Creating an Experiential Church

The Rev. Dr. Graham Standish, PhD, MSW, MDiv, MA Executive Director and Director of Caring for Clergy and Congregations


When I was still pastoring Calvin Presbyterian Church, I had met with a young couple who were joining our

congregation. They had mostly given up after months of searching for the right church. Finally, the husband said to her, “That’s it! No more church-shopping. I’m done with religion!” She begged him to try one more church, our church, at the insistence of her stepmother. He relented grudgingly. After the service they both decided we were “it”. I asked them what changed. He said, “I finally felt like I experienced God in church.”


Not everyone had these experiences with us, but enough did that we steadily grew over my 22 years there. What made the difference? We intentionally tried to cultivate the experience of God in everything we did. We recognized that people in our culture are yearning to experience God, and they’ll look elsewhere in the secular realm when they don’t find it with us.


Okay, but don’t people experience God through our typical Presbyterian worship? Perhaps, but those who do are literally a dying breed. Traditional churches are designed for experiences catering to generations that are passing away, not for people of today. Few pastors or laity stop to wonder what experiences resonate with today’s generations.

So instead of missionally asking how we change so they can experience God with us, we criticize them for rejecting the experiences we offer. In response, they tell us that they’re “spiritual but not religious,” and we fail to hear their blunt message that we’re “religious but not spiritual.”


Following a more spiritual path, our church emphasized the experience of God not only in worship, but in everything. We questioned everything we did, wondering whether it facilitated a potential experience of God. In worship we wondered: are people encountering God or something else? On boards and committees: are people engaging with God or something else? In education: are we teaching insights and skills helping people experience and engage with God, or merely giving them interesting information about God?


I wrote about the primacy of experiencing God in worship in my book, In God’s Presence (Rowman & Littlefield, 2010). It was a guide for congregations on transforming worship, but not in the ways we typically think about it. We re-envisioned worship as the church’s mission—its primary mission—grounded in a foundational question: what are people experiencing when they worship with us?


For example, Presbyterians are incredibly wordy in worship. Look at a typical bulletin. It’s crammed with words, yet we’re living in a culture where music, visuals, symbols, and verbal brevity are everywhere. So, we traded wordiness for more reflective, musical, and personal experiences. We renovated our sanctuary to include color, art, better sound and lighting, and an overall aesthetic. We revamped most of our worship by questioning whether each element of worship helped or hindered the encounter with God, substituting elements that no longer worked for more creative ones we believed were more experiential. To generate ideas, each year our worship team visited other churches who were doing something different and experiential—contemporary, emergent, African American, traditional Episcopal, and even a 2 ½ hour casual Jewish Shabbat service in which 80% was in Hebrew.

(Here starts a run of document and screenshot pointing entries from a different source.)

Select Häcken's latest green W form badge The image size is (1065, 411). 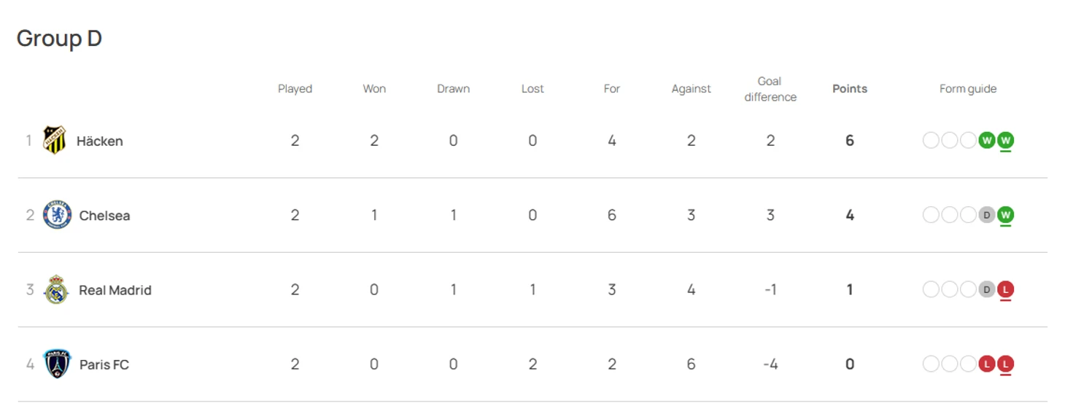pyautogui.click(x=1006, y=140)
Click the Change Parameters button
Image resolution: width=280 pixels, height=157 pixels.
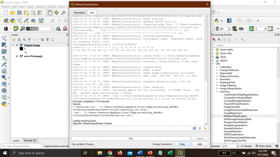click(x=162, y=144)
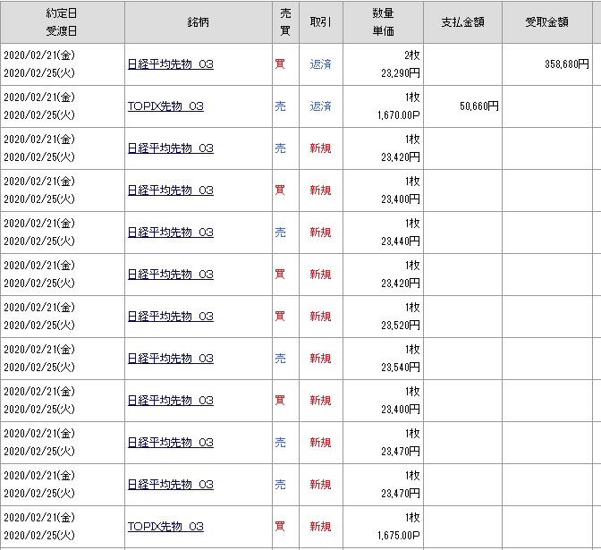Click 返済 in the 1,670.00P TOPIX先物 row

pos(320,106)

In our discussions afterwards we always asked, “Where did you/I/we experience God?” We then considered what might be adapted for our worship. These led to significant changes: replacing a static, traditional responsive call to worship with a Taizé chant and silent prayer; reading scripture at the beginning of worship rather than in the middle; integrating contemporary, blues, jazz, popular, Celtic, Taizé and other forms of music throughout worship; offering communion every Sunday in one worship service; and healing prayers in worship once-a-month.


The inspiration for cultivating an experiential church emerged out of an insight I had in the 90s. I realized that churches grow when we offer something people yearn for but can’t find anywhere else. Conversely, we decline when we don’t. Many churches have tried to adapt over the past 25 years, asking, “What can we do to attract younger people?” or “How do we change but not lose our present members?” or “How do we do more in mission, so people know we’re here?” These are the wrong questions to ask because they ignore what people are yearning for.


What the church offers is a primary, regular avenue for the experience of God in worship, classes, fellowship, ministry, mission, and even meetings. A missional focus is important, but we constantly compete with many, many other organizations and efforts that offer what we offer in mission. Almost everything we do missionally has a secular counterpart that often do it better. That doesn’t mean we shouldn’t be missional. I just think we need to view worship and spirituality as foundationally missional because they’re the experiences people most deeply seek from a church.


How do we tell whether what we’re doing helps people experience God? By asking and assessing. Invite outsiders to our worship and church to assess us, and ask afterwards, “what was your experience of God in our worship, in our church.” Create informal focus groups, get feedback from visitors, and try to look at your church through others’ eyes. The key is to realize that what people experience with us determines their engagement (or disengagement) with us.